* Aufgaben
**A)** Prüfe, ob die folgenden Aussagen mit dem Predigtauszug übereinstimmen, und antworte jeweils mit Ja oder Nein samt den entscheidenden Worten aus dem Text als wörtlichem Zitat. (i) Die Zeit bestimmt das Thema der Predigt. (ii) Der Mann im Predigttext wurde durch eine Vision am Tempel berufen. (iii) Der Mann redet auch dann, wenn er kein Gotteswort hat.
**B)** Schreibe den Predigtauszug über den Propheten aus dem 7. Jahrhundert vor Christi Geburt im Ton der Predigt weiter.

* Vorgegebener Text

Göttinger Predigten im Internet
hg.
von Ulrich Nembach und Johannes Neukirch


1. Sonntag nach
Trinitatis

25.6.2000
Jeremia 23,16-29

Bert Hitzegrad


Anmerkungen zur Predigt, Liedvorschläge,
Gebet

Gnade sei mit uns und Friede von Gott unserem Vater und dem
Herrn Jesus Christus!

Liebe Gemeinde!

Jede Zeit braucht ihre Predigt, jede Zeit braucht ihren Prediger
und ihre Predigerin! Es reicht nicht aus, die ewig-alten Wahrheiten zu
wiederholen. Sie verlieren ihren Glanz, wenn wir sie nicht mit dem Tuch der
immer neuen Gegenwart polieren. Sie werden stumpf, wenn wir sie nicht
gebrauchen und ihre Tragkraft immer wieder überprüfen.

Gottes Wort schwebt nicht über unserer Geschichte. Gottes
Wort wird in unsere Geschichte hineingesprochen, damit es unser Wort wird,
damit Gottes Wort ein „Wort für uns” ist!

Welche Predigt braucht unsere Zeit? Was haben wir heute in unseren
Kirchen, in unserer Gesellschaft zu sagen? Welche Prediger und welche
Predigerin wird heute gehört?

Jede Zeit braucht ihre Predigt – aber nicht die Zeit bestimmt das
Thema, sondern der Herr über die Zeit und die Geschichte.

Wir springen zurück in der Geschichte, zurück bis in das
7. Jahrhundert vor Christi Geburt. Der Mann, der uns im Predigttext begegnet,
ist kein Pastor auf der Kanzel mit einem satten A13-Gehalt. Er ist Prophet,
durch eine Vision am Tempel berufen, zum Prediger für sein Volk, ja
für alle Nationen. Er muß reden, auch wenn er lieber schweigen
würde. Und er schweigt, wenn er kein Gotteswort hat, auch wenn er zur
Gegenpredigt provoziert wird.

* Material
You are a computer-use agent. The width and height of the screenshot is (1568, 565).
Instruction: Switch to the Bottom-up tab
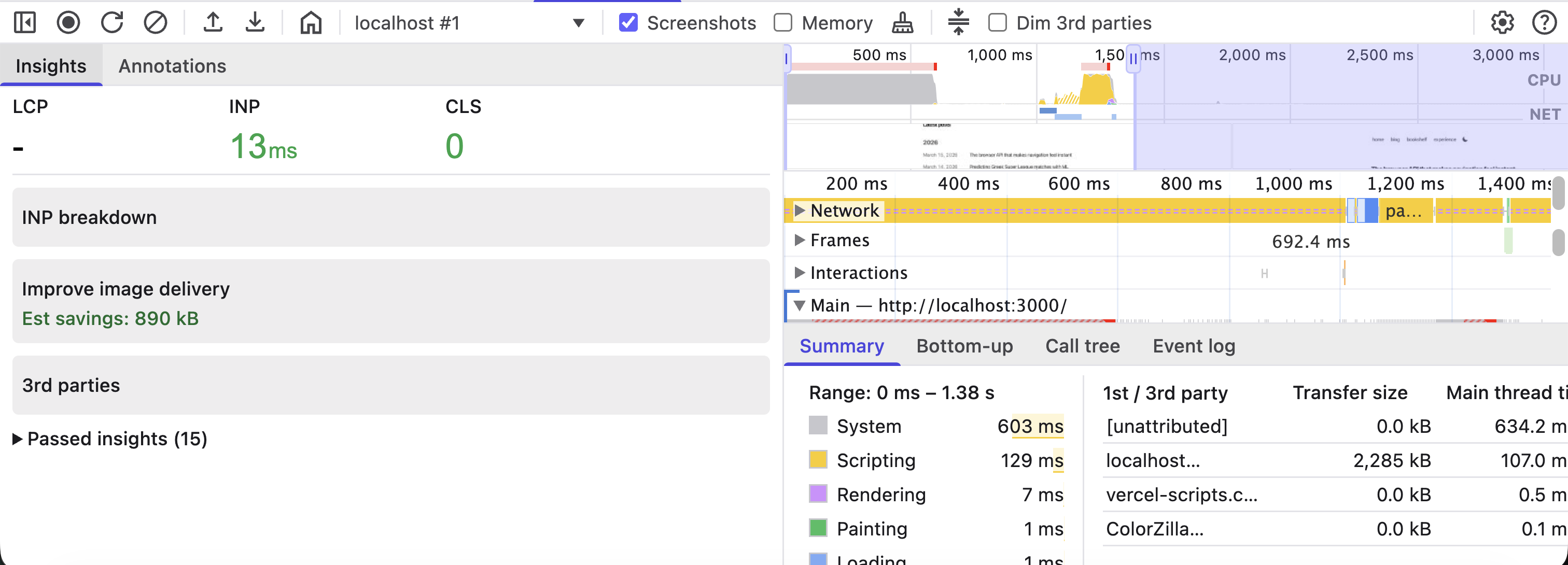(964, 345)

* Lösungen
**A)**
(i) Nein: „aber nicht die Zeit bestimmt das Thema, sondern der Herr über die Zeit und die Geschichte.“
(ii) Ja: „durch eine Vision am Tempel berufen“
(iii) Nein: „Und er schweigt, wenn er kein Gotteswort hat“

**B)**
Der Mann ist Jeremia, ein Kind seiner Zeit. Ein Prediger, der
unter den Irrtümern seiner Zeit leidet, der aber auch mitleidet mit den
Menschen, die ihre Heimat verlassen und ins Exil gehen.

Im 23. Kapitel seines Buches holt Jeremia aus zum Schlag gegen
seine Berufskollegen, die alles schönreden wollen. Sie reden vom Heil,
während Jeremia Unheil predigt. Sie predigen den Menschen nach dem Mund.
Jeremias Mund dagegen wird von Gott geöffnet.

Wir hören den Predigttext für den heutigen Sonntag (Jer
23,16-29/Luthertext):

16 So spricht der HERR Zebaoth: Hört nicht auf die Worte
der Propheten, die euch weissagen! Sie betrügen euch; denn sie
verkünden euch Gesichte aus ihrem Herzen und nicht aus dem Mund des HERRN.

17 Sie sagen denen, die des HERRN Wort verachten: Es wird euch wohlgehen -,
und allen, die nach ihrem verstockten Herzen wandeln, sagen sie: Es wird kein
Unheil über euch kommen.
18 Aber wer hat im Rat des HERRN gestanden,
daß er sein Wort gesehen und gehört hätte? Wer hat sein Wort
vernommen und gehört?
19 Siehe, es wird ein Wetter des HERRN kommen
voll Grimm und ein schreckliches Ungewitter auf den Kopf der Gottlosen
niedergehen.
20 Und des HERRN Zorn wird nicht ablassen, bis er tue und
ausrichte, was er im Sinn hat; zur letzten Zeit werdet ihr es klar erkennen.

21 Ich sandte die Propheten nicht, und doch laufen sie; ich redete nicht zu
ihnen, und doch weissagen sie.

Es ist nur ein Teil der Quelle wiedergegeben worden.